Ноша - Татьяна Нелюбина
Шрифт:
Интервал:
Закладка:
Но мы эти дни не бездельничали, мы занимались «семейным» подрядом: косили траву, собирали, вывозили на тачке в лес, Маша нам помогала – цапкой забрасывала травинки в тачку. Потом освобождала сад от улиток. А их развелось… несметное множество. Одновременно затаптывала норы кротов. Заливала их водой из шланга и цветы поливала. Устроила «гонки» двух мокриц. На террасе. Глаз с них не спускала. Набралась терпения. Этого у Маши не отнимешь – умеет ждать. Нашла лягушонка и часа три с ним играла – опускала его в чан с водой, вынимала, усаживала на камни, горько заплакала, когда лягушонок ускакал домой.
Пошли с ней к зверятам в деревню. Познакомились с детишками, насмотрелись на овечек, ягнят, коз, лошадей, крольчат. Видели мёртвого лягушонка… Маша покачала головкой:
– Бедный. Другие лягушонки плачут по нём…
Смотрели, как боронят пашню. Маша нам всё описала:
– Потом посеют хлеб, он вырастет, и хомячки прибегут за колосками и зёрнышками, за щёчку набьют.
Нашли следы кабана, косули, лошади. Когда принимали душ, Маша показала на полотенце:
– Смотрите, от нас отделились следы. Schau, Djeda, unsere Abdrücke haben uns verlassen[56].
Как образно.
Гуляли в кромешной тьме по саду, искали светлячков, не нашли.

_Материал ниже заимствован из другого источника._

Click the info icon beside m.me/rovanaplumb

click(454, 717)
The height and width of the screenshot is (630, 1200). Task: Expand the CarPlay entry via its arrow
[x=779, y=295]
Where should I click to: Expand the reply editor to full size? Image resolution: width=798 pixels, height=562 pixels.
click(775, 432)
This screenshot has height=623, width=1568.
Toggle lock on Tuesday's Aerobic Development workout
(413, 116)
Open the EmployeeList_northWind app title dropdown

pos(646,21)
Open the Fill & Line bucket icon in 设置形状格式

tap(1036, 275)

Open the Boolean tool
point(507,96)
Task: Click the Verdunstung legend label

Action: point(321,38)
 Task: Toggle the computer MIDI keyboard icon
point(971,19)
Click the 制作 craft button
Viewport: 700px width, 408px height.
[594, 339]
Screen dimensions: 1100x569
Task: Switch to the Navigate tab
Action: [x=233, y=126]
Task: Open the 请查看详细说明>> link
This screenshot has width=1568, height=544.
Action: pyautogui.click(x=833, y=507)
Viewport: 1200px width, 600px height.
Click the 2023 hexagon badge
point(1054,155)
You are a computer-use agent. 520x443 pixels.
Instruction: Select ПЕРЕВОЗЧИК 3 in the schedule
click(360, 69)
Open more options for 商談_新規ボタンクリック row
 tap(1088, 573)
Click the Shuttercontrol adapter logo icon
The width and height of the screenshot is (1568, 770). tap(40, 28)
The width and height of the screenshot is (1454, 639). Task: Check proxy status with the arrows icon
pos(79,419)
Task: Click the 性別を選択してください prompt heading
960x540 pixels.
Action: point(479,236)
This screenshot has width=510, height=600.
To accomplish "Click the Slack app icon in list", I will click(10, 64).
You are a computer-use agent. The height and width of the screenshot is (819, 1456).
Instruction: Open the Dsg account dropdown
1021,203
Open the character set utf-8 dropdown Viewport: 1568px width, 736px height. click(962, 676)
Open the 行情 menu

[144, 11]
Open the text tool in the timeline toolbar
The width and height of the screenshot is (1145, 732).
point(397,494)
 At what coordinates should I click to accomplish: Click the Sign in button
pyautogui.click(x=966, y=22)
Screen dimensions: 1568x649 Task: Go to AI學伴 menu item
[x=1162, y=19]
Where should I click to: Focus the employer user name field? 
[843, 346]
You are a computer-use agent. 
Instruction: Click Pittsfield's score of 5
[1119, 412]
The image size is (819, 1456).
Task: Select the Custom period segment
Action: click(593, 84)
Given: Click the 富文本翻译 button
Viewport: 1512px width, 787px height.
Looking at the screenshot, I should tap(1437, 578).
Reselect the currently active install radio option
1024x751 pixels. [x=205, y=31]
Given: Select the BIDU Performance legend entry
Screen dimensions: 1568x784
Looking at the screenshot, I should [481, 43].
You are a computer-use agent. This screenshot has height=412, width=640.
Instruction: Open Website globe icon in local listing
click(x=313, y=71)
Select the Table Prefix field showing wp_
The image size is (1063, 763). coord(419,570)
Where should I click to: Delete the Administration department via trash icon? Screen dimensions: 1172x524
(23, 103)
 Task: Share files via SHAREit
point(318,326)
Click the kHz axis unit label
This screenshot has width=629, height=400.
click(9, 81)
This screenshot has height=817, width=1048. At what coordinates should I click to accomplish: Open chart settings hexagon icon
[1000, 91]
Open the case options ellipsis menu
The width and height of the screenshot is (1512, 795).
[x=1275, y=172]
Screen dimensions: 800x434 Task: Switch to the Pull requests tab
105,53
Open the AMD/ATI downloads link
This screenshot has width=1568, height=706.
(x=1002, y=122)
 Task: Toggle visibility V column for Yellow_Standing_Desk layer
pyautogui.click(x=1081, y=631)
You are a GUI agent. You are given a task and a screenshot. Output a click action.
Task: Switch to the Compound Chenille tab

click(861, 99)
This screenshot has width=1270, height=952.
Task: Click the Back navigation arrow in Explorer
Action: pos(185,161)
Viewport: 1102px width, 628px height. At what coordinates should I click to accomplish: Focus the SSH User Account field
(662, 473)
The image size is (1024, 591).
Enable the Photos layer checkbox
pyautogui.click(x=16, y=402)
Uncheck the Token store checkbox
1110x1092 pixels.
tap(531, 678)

Бруно и Ира прокатились на велосипедах – 16 км проехали!
Здесь не было связи, все телефоны молчали, как вдруг затрезвонил домашний:
– Настюш, как вы там, комары ещё не заели?
– Ой, Вера! Привет!
Вера, наша подруга из Ростока, самая наша давняя подруга ещё из Потсдамских времён, скучала, бедная, дома одна:
– У мужа Mucke[57], сын на праздники приехал и сразу, само собой, по друзьям. Поросёнок. Но – любимый! Пасхальные каникулы длинные. Позавчера какой-то Gründonnerstag был, вчера Karfreitag, а там и Ostersonntag, и Ostermontag[58] пролетят как один день. И снова на работу. Слушай, я приеду на вернисаж!
Я очень обрадовалась.
– У тебя, правда, получится? Ведь какие-то трудности были?
– Ты про моих беженцев? В нашем лагере вечные трудности. То одно у них, то другое… И напарница уже месяца два на больничном, а я отдувайся. Позвонила ей: так и так, со вторника тоже уйду на больничный, как хочешь, выкручивайся, не то надорвусь. А врач мне, действительно, справку дал – полное нервное истощение. Ну, хорошо, Настюш, всех за меня поцелуй, наговоримся потом, я обязательно приеду! Frohe Ostern и светлой вам пасхи!
– И вам! Ждём с нетерпением!
Кришан
– Нануся, – сказала Маша, – я люблю тебя и мамочку!
– И я, – сказала Ира, – люблю свою мамочку!
– Ой, – растрогалась Настя, – правда?! Ну вот, какой у меня счастливый день!
Про меня они тоже не забыли:
– Djeda, dich lieben wir auch! Sehr, sehr!
– Ach, habe ich heute auch Glück![59]
Мы встретили Веру, прокатились по Берлину, сели за стол, Маша показала, как она читает:
– Это мягкий знак.
– О! А это какое слово?
– У-г-о-л.
– Угол? А ну-ка, Манюня, покажи, где угол.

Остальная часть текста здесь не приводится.